# Data
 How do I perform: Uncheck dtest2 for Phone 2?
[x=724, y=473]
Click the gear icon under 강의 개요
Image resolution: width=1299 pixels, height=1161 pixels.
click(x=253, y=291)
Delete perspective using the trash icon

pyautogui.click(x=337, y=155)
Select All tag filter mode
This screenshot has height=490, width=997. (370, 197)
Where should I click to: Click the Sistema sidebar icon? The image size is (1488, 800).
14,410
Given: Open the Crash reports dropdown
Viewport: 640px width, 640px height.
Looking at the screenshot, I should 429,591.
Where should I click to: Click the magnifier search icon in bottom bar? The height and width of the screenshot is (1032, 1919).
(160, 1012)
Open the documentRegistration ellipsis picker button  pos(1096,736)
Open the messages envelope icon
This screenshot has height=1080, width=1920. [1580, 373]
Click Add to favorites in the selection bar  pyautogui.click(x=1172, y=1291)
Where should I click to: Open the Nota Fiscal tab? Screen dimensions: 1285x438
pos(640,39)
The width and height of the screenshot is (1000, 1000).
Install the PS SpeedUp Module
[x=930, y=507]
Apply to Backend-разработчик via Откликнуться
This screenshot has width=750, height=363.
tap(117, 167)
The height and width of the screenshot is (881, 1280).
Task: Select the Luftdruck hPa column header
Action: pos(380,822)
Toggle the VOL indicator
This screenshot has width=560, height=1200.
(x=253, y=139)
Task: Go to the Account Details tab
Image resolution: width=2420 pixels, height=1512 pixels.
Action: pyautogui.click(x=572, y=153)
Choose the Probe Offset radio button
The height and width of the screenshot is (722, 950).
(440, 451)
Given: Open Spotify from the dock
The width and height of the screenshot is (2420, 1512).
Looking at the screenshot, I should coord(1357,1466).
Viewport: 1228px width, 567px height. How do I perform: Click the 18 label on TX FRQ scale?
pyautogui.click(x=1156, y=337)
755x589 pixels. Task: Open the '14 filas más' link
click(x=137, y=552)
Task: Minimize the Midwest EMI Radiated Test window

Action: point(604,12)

# Problem
Rewrite the lines above as a numbered list, leaving out the blank lines.

# Finished task
1.  How do I perform: Uncheck dtest2 for Phone 2?
2. [x=724, y=473]
3. Click the gear icon under 강의 개요
4. Image resolution: width=1299 pixels, height=1161 pixels.
5. click(x=253, y=291)
6. Delete perspective using the trash icon
7. pyautogui.click(x=337, y=155)
8. Select All tag filter mode
9. This screenshot has height=490, width=997. (370, 197)
10. Where should I click to: Click the Sistema sidebar icon? The image size is (1488, 800).
11. 14,410
12. Given: Open the Crash reports dropdown
13. Viewport: 640px width, 640px height.
14. Looking at the screenshot, I should 429,591.
15. Where should I click to: Click the magnifier search icon in bottom bar? The height and width of the screenshot is (1032, 1919).
16. (160, 1012)
17. Open the documentRegistration ellipsis picker button  pos(1096,736)
18. Open the messages envelope icon
19. This screenshot has height=1080, width=1920. [1580, 373]
20. Click Add to favorites in the selection bar  pyautogui.click(x=1172, y=1291)
21. Where should I click to: Open the Nota Fiscal tab? Screen dimensions: 1285x438
22. pos(640,39)
23. The width and height of the screenshot is (1000, 1000).
24. Install the PS SpeedUp Module
25. [x=930, y=507]
26. Apply to Backend-разработчик via Откликнуться
27. This screenshot has width=750, height=363.
28. tap(117, 167)
29. The height and width of the screenshot is (881, 1280).
30. Task: Select the Luftdruck hPa column header
31. Action: pos(380,822)
32. Toggle the VOL indicator
33. This screenshot has width=560, height=1200.
34. (x=253, y=139)
35. Task: Go to the Account Details tab
36. Image resolution: width=2420 pixels, height=1512 pixels.
37. Action: pyautogui.click(x=572, y=153)
38. Choose the Probe Offset radio button
39. The height and width of the screenshot is (722, 950).
40. (440, 451)
41. Given: Open Spotify from the dock
42. The width and height of the screenshot is (2420, 1512).
43. Looking at the screenshot, I should coord(1357,1466).
44. Viewport: 1228px width, 567px height. How do I perform: Click the 18 label on TX FRQ scale?
45. pyautogui.click(x=1156, y=337)
46. 755x589 pixels. Task: Open the '14 filas más' link
47. click(x=137, y=552)
48. Task: Minimize the Midwest EMI Radiated Test window
49. Action: point(604,12)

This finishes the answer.